Paper prototyping is a low-fidelity usability test where you draw screens or interface elements on paper and have a real user interact with them as if they were a working product. One person acts as the user while another swaps paper screens in response to each action, simulating the product’s behavior. The output is direct observation of where users get confused, stuck, or surprised — giving you design feedback in minutes without writing any code.

Common Use Case

You have multiple design directions for a key part of your product and you are not sure which one makes sense to users. Before investing in a digital prototype, you want fast, cheap feedback from real people. You put rough paper sketches in front of them and watch where they tap, hesitate, or get confused.

Helps Answer

  • What basic shape might our solution take?
  • Where do users get stuck or confused in our design?
  • Is our product intuitive enough to use without instructions?
  • Are there situations or errors we did not think of?
  • What information do users need to complete a task?
Anywhere from a few minutes to several days. As a formal usability-testing approach, more time may be needed for advance planning of customer time and more complex preparation of mockups and scenarios. It can also be used in the moment as part of generative design work, with very little prep, in the time it takes to produce a few rough sketches and test them for weaknesses. AI tools like v0 or Figma AI can generate initial wireframe sketches from text descriptions, reducing prep time for more complex prototypes.
Paper prototyping requires virtually no cost beyond paper, markers, and scissors. Printable device templates are available for free online. For remote sessions, tools like Marvel let you photograph paper sketches and make them tappable on a phone.

Description

Paper prototyping is a low-fidelity usability test where hand-drawn screens stand in for a working interface. A real user attempts a real task, tapping or pointing at the paper. A second person — the “computer” — swaps screens or moves cutouts in response to each action, simulating how the product would behave. A facilitator coaches the user to think aloud; one or more observers take notes. The technique is documented end-to-end by Carolyn Snyder in Paper Prototyping — Carolyn Snyder, Morgan Kaufmann 2003, which traces the method back to Wizard-of-Oz studies in human–computer interaction.

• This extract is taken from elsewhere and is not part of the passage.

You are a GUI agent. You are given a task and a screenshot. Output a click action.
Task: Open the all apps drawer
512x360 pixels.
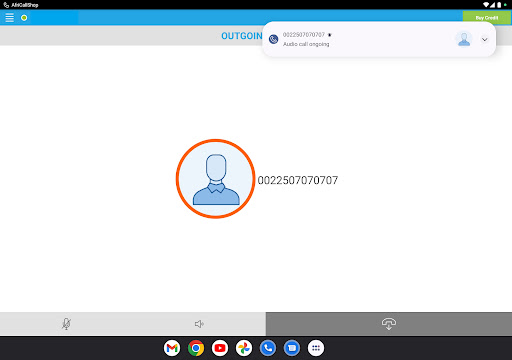coord(316,348)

Use paper prototyping when the questions you have are about flow and structure: does the user understand what to do next, do they look in the right place for a function, do they recognize the labels you chose. The empirical case for using paper at all comes from Marc Rettig’s Prototyping for Tiny Fingers — Marc Rettig, CACM 1994, which argued — and was later widely confirmed — that low-fidelity paper sessions surface substantially the same usability defects as code-based prototypes, at a fraction of the cost. Paper is the wrong tool when the question is about visual placement, scroll behavior, animation, micro-interactions, or anything keyboard- and pointer-specific. For those, you need a clickable prototype or the real thing. Bill Buxton’s Sketching User Experiences — Bill Buxton, Morgan Kaufmann 2007 makes the same point from the design side: a sketch is meant to invite change, a finished mockup is meant to defend a decision, and confusing the two costs you the feedback you came for.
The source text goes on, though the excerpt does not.